- Born: 1978 (age 47–48) London, England
- Education: Exeter College, Oxford
- Occupation: Author
- Writing career
- Notable work: Loki: A Bad God's Guide to Being Good
- Notable awards: Books Are My Bag Readers Awards; British Book Awards: Best Children's Book; Information Book Award;
- Website: louiestowell.com

= Louie Stowell =

English author

Louie Stowell is a British author, best known for her comic series of illustrated children's books about the Norse god Loki.

== Career ==
Stowell was born in 1978 in London, where she cites among her early reading influences The Lord of the Rings, Just William and Halo Jones. She went on to study English at Exeter College, Oxford. She later worked as a cartoonist, copywriter, PR and publisher at Usborne Publishing, then at Ladybird/Penguin Random House, before becoming a full-time novelist.

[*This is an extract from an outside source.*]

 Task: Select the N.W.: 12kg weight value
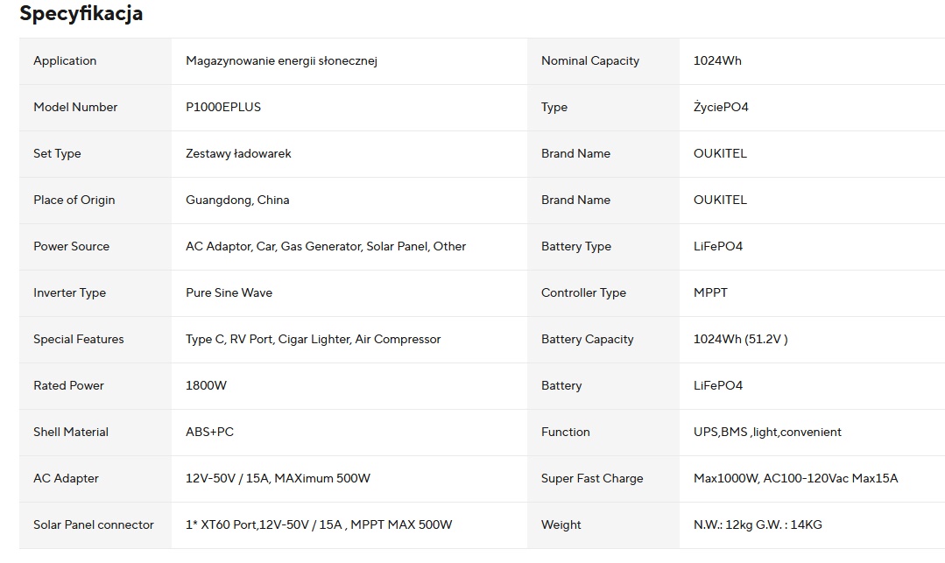click(758, 525)
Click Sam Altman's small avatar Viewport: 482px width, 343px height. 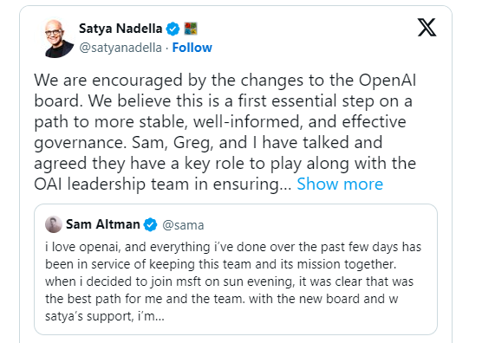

In 2009, Stowell published a non-fiction book for children, The Story of Astronomy and Space, illustrated by Peter Allen, described in The Guardian as "an excellent, if simplistic introduction to the wonders of the Universe." This was followed by a number of juvenile fiction and non-fiction books, including Look Inside:Your Body, Staying Safe Online and The Usborne Creative Writing Book. In 2016, she published The Usborne Official Astronaut's Handbook, illustrated by Roger Simo, which was shortlisted for the Royal Society's Young People's Book Prize, and in 2019, Politics For Beginners, which was shortlisted for the Children's Illustrated Non-Fiction Book of the Year at the British Book Awards in 2019.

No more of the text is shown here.